Fast forward around two years and the couple was pregnant again, but after the first round of checkups, a few concerns popped up that led doctors to start watching for something called placenta accreta. Non-medically put, the placenta grows into or even through the uterus and refuses to detach during birth, causing doctors to have to go in after it, which can lead to serious uterine tearing or a complete hysterectomy.
It’s very rare for mothers who have not had any issues giving birth before, but more likely in mothers who are older, conceived through IVF, or have scarring in their uterus from either a C-section or other uterine surgeries.
HealthOne said it is getting better at detection all the time) she began looking into what the outcomes of this complication would be. The diagnosis comes with a 7% mortality rate for moms due to the incredible blood loss, as well as possibly fatal outcomes for the baby as well, not to mention issues with other organs like the bladder if the placenta has grown into it. There’s nothing you can do until the day of the birth besides prepare for the worst and make sure you have a delivery team ready to go.
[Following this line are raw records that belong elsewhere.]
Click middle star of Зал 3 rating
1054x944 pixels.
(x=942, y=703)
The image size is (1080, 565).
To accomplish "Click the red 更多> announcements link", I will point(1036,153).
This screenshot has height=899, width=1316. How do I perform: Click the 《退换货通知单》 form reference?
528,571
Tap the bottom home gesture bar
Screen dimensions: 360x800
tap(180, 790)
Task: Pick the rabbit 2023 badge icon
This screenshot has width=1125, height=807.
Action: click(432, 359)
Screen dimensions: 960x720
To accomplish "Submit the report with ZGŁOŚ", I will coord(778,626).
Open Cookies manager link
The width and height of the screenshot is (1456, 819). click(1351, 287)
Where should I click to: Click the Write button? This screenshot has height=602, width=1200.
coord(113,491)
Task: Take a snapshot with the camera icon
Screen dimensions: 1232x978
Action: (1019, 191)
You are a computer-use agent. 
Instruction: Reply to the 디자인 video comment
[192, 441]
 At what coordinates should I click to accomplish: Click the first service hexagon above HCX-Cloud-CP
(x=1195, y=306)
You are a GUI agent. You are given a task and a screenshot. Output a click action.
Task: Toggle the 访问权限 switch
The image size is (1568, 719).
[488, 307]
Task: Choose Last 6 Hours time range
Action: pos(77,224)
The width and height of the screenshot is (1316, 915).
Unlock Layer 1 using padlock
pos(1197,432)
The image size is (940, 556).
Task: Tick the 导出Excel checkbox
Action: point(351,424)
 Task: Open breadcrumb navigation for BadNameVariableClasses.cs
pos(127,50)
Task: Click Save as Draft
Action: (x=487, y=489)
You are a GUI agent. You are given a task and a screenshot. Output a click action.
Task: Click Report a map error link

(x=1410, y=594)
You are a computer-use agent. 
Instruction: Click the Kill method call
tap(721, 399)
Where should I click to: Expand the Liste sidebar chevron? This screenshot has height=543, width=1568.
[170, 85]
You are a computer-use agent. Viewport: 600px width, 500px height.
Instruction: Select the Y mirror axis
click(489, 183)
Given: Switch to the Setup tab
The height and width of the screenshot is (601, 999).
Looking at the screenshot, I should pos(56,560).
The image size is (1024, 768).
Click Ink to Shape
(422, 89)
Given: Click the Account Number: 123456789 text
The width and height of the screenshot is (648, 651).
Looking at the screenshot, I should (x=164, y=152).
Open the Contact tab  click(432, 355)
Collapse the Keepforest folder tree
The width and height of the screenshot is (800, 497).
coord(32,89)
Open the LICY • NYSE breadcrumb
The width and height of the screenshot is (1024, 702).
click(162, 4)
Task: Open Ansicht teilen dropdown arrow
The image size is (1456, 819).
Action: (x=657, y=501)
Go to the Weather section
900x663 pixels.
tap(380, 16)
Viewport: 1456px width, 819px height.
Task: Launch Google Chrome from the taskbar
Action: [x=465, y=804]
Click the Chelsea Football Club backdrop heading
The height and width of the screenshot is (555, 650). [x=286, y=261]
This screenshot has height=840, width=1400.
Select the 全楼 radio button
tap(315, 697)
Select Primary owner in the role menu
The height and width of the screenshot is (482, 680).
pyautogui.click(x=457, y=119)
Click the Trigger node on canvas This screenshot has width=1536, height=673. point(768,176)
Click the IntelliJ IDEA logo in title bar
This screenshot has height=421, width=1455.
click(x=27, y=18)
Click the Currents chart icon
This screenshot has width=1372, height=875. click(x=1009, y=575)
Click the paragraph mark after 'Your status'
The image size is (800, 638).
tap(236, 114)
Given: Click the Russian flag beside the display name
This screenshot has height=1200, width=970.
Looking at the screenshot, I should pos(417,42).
“It was pins and needles leading up to it and especially four days before, they ran us through every possible scenario,” Taylor said. “At that point, we were ready, we were like ‘let’s just get through these next few days.'”
Kaleb, while trying to maintain support for his family, was also trying to provide Taylor with emotional support. The outdoorsy couple enjoys hiking and skiing, and in anticipation for when things would get rough, Kaleb suggested Taylor find her happy place on the top of a 14er. Taylor chose Mount of the Holy Cross as her personal choice, a mountain the pair had planned to hike before learning they were pregnant with their second child, and a goal now to not only look forward to, but to push through to summit.
When the time finally came for the delivery, after doctors began the C-section, they were able to tell for certain Taylor not only had an accreta, but a very serious one that had grown through her uterus and was now pushing towards her back. While that’s horrible news as it’s much more invasive and difficult to work on and remove, it did not create more common complications like growing into a bladder, which then has a more complex recovery path.
In the hands of the specialized team at Presbyterian/St. Luke’s Medical Center, Taylor was able to survive the operation, and baby George was born healthy, if not a bit early. Taylor was released from the hospital before the newborn, but George was able to go home with them soon afterward. Taylor then began the extensive path to recovery, including counseling from the trauma she experienced in the operating room, and the days of her pregnancy. She credits her quick healing process to focusing on both body and mind.
Finally, after being cleared by their doctors, Taylor was able to summit the mountain she and Kaleb had planned to make it up to before this whole thing started, with two sons waiting for them when they got back.
“It was something that was very special for both of us,” Taylor said. “It was a moment that we realized life is still going to go on, we are going to enjoy the things we used to enjoy, we are still here, we are still happy healthy, still enjoy like we did before. And we get to have George with us too, to enjoy all those things in the future.”
As for lessons learned, Taylor said had she known she potentially had more options with her first birth, she would have chosen to give birth vaginally, not through a C-section. That scarring from her first C-section is likely what led to her accreta in her second pregnancy, and data shows women who have had at least two C-sections are 40% more likely than the average mother to have an accreta. She said she knows it’s not always possible, but for moms to at least ask the question.
“If there is no medical necessity for a C-section, I would 100% recommend having a vaginal birth, if able to.”